**Action item**
Which of the lines below holds the string "icon"? Copy every line that does.

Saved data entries
- Opening Delimiter -
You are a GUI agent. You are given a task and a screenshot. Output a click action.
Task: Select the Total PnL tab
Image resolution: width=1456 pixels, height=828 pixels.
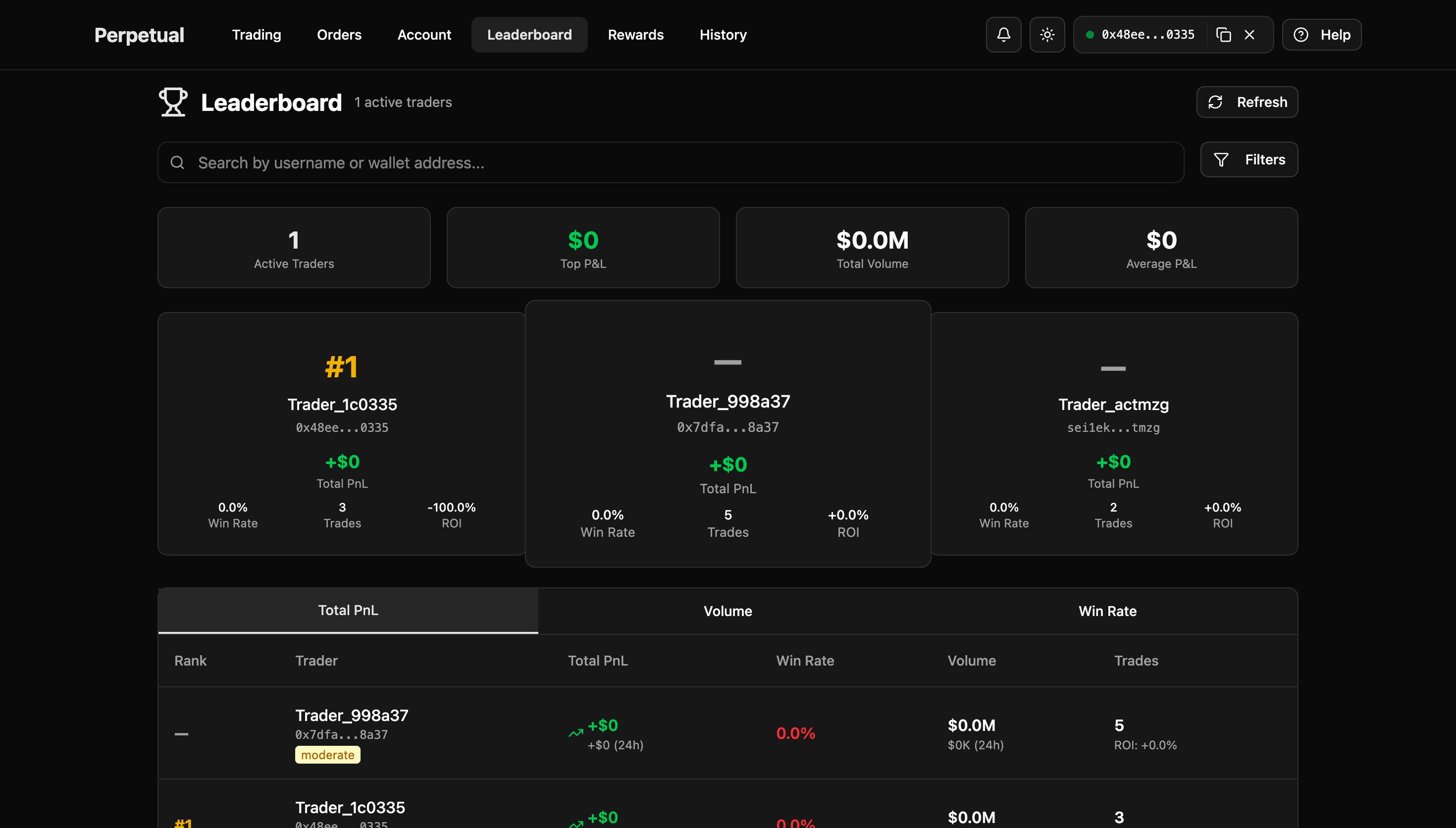tap(348, 610)
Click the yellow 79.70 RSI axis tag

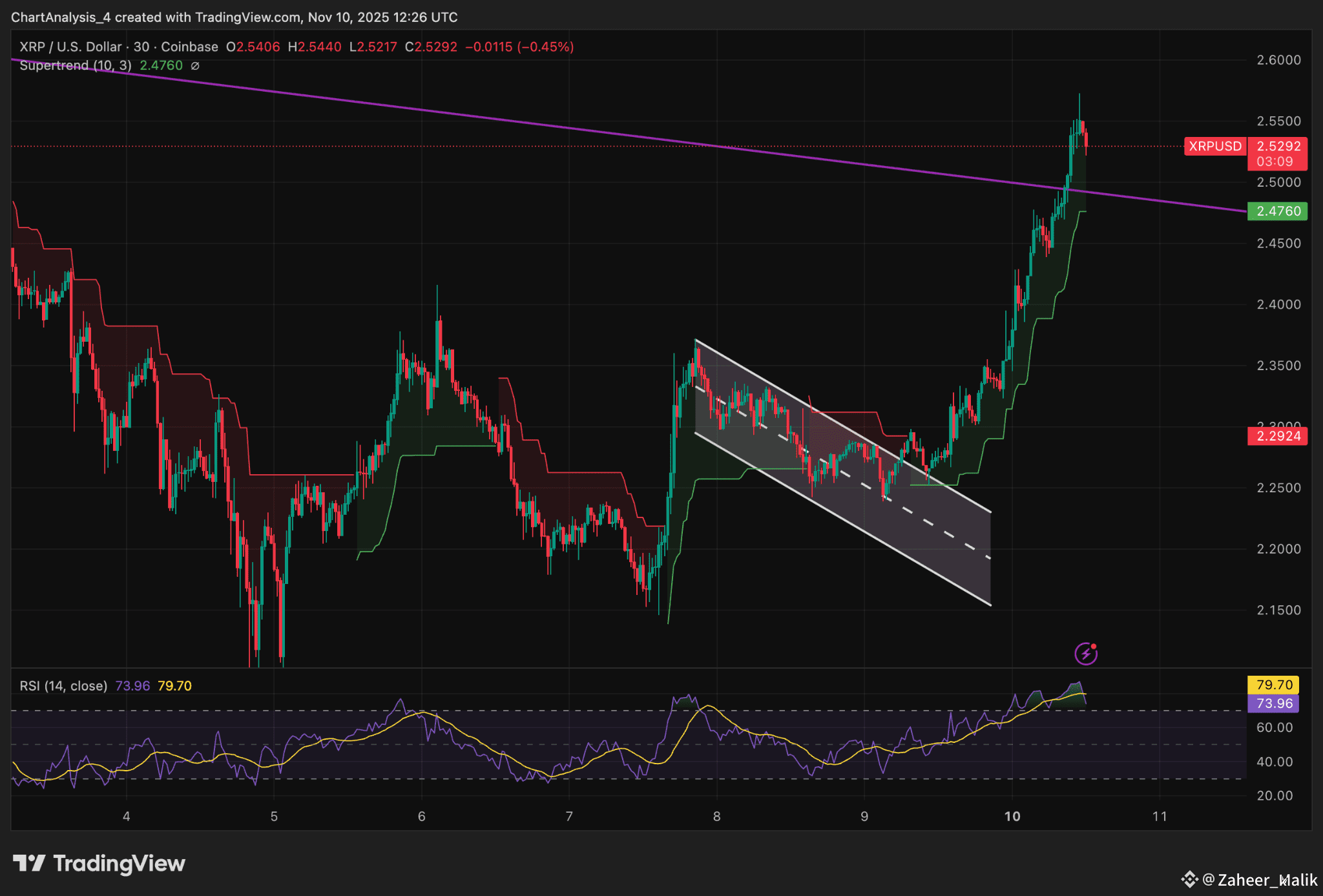click(x=1274, y=685)

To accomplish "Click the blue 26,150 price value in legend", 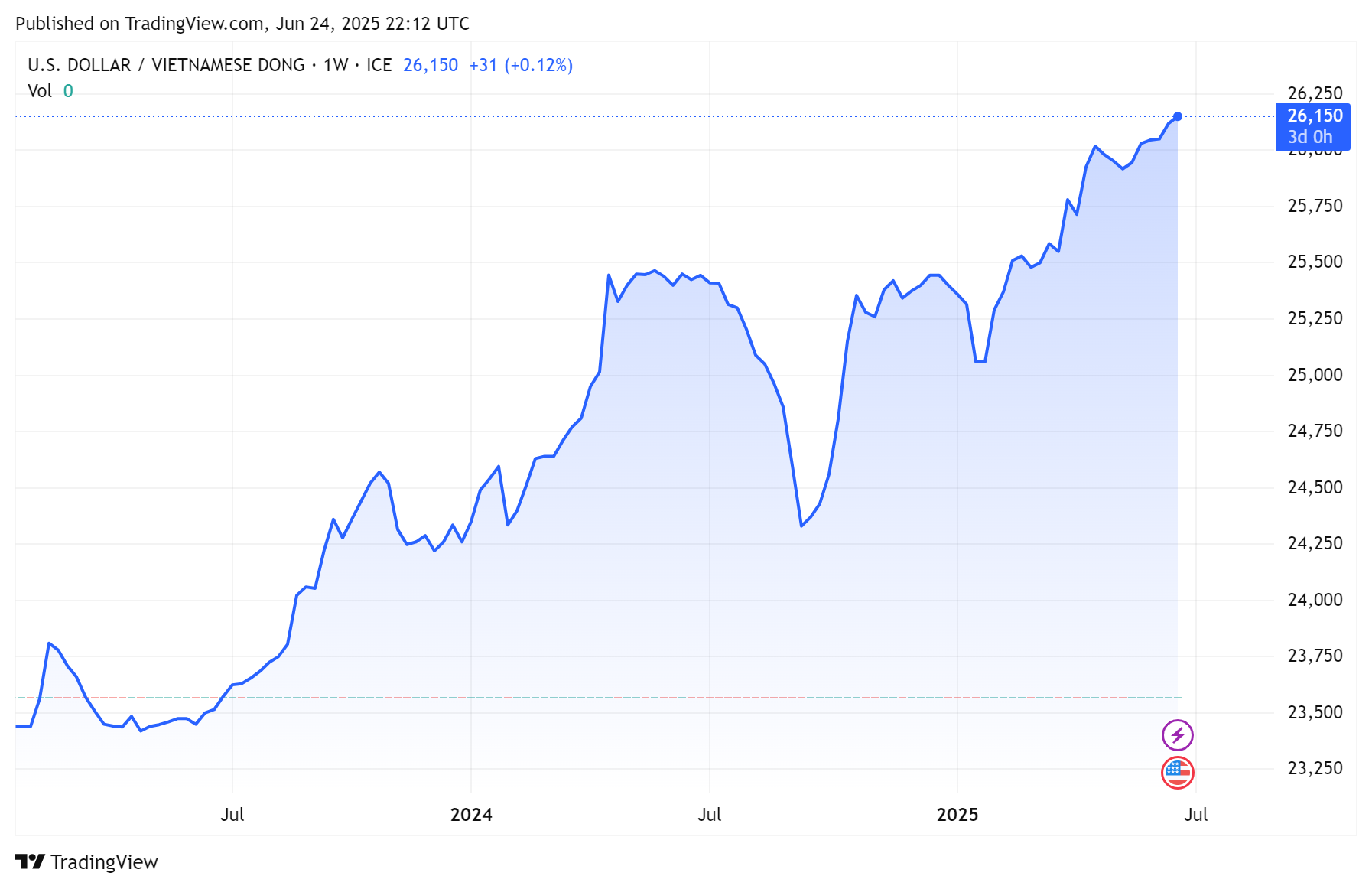I will click(x=430, y=65).
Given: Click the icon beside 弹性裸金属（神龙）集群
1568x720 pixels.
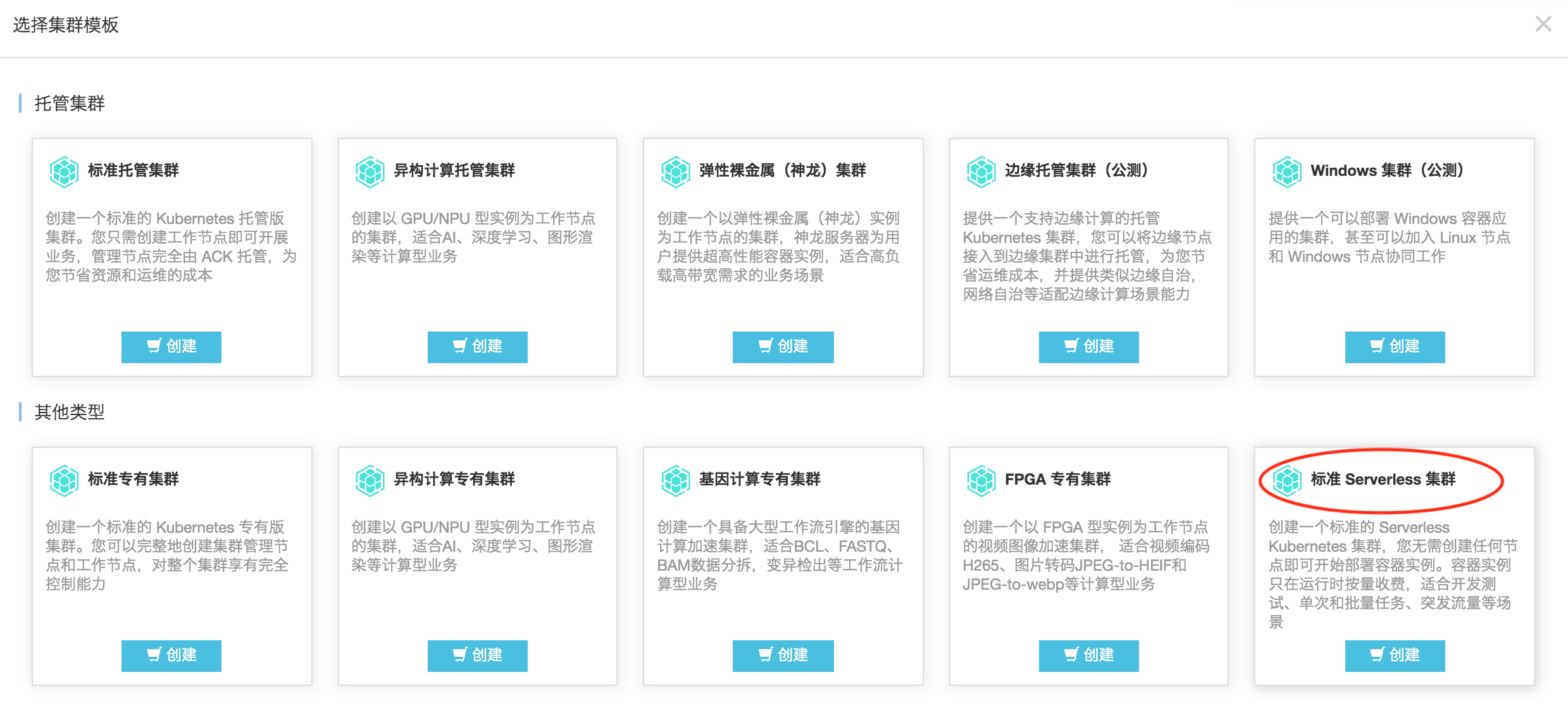Looking at the screenshot, I should [x=675, y=171].
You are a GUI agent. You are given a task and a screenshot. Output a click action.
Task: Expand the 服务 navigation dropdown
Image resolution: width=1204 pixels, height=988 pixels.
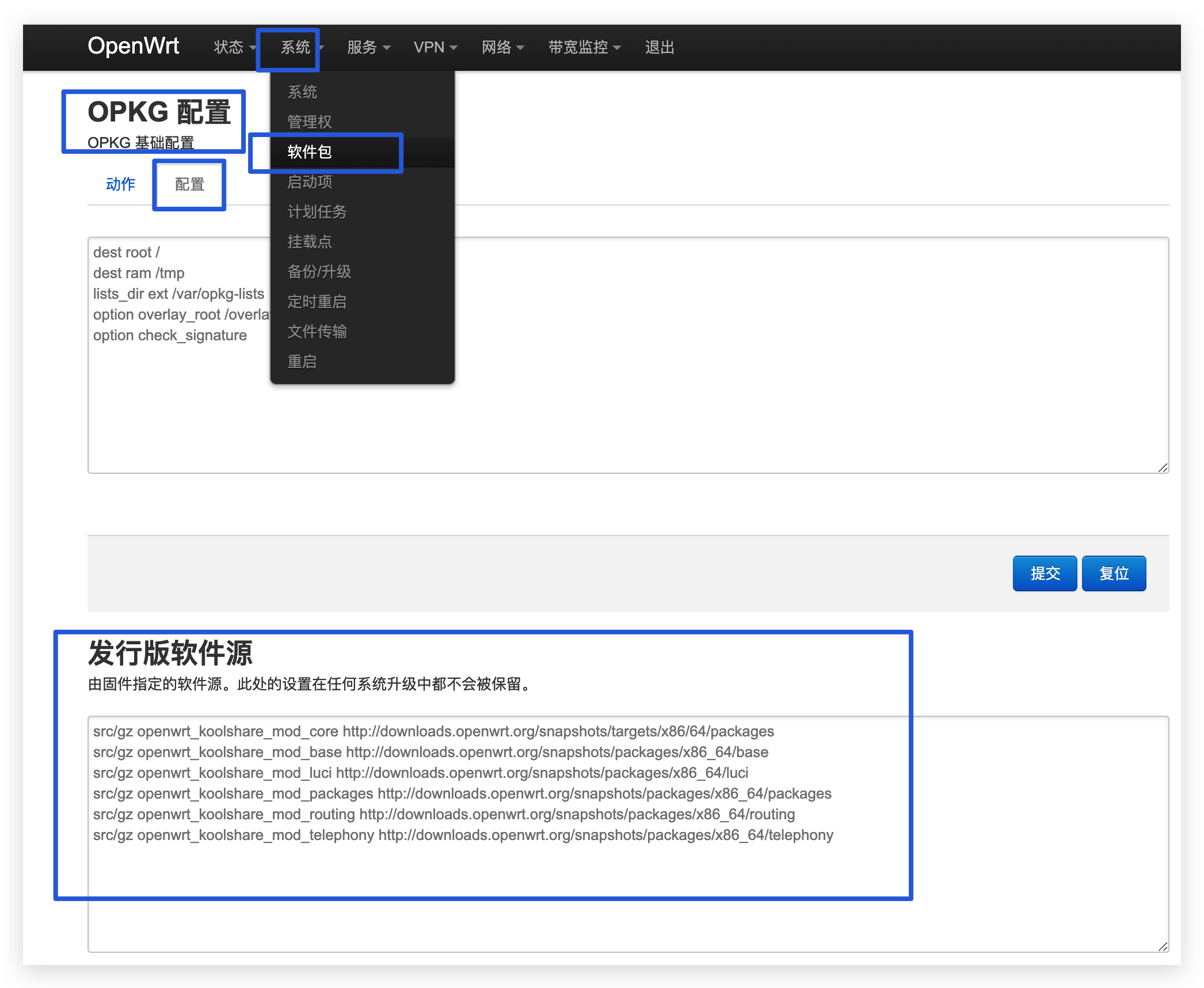(368, 47)
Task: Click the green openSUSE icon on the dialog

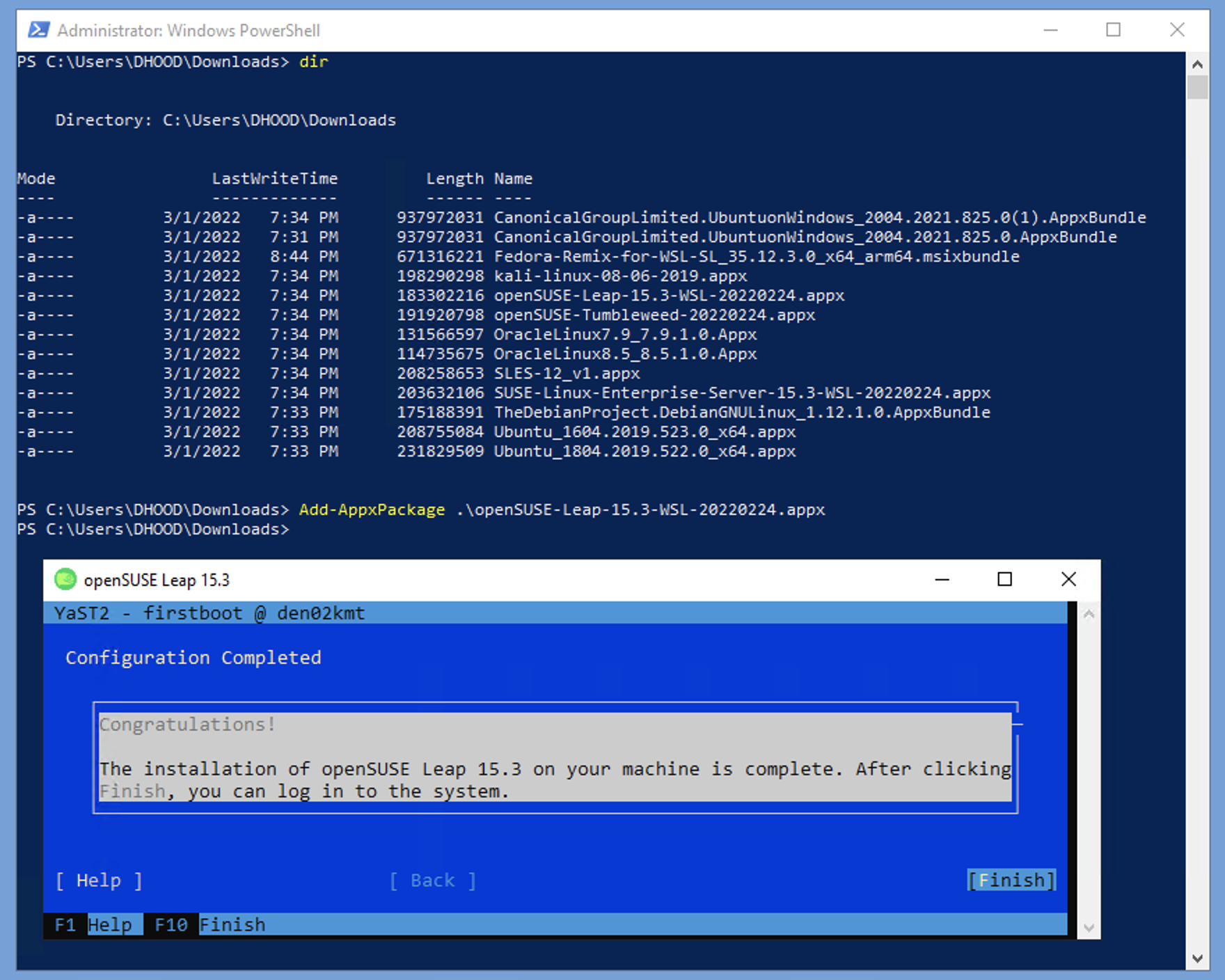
- Closing Delimiter -
**Task result**
Given: Click the icon beside 弹性裸金属（神龙）集群
Task: Click the green openSUSE icon on the dialog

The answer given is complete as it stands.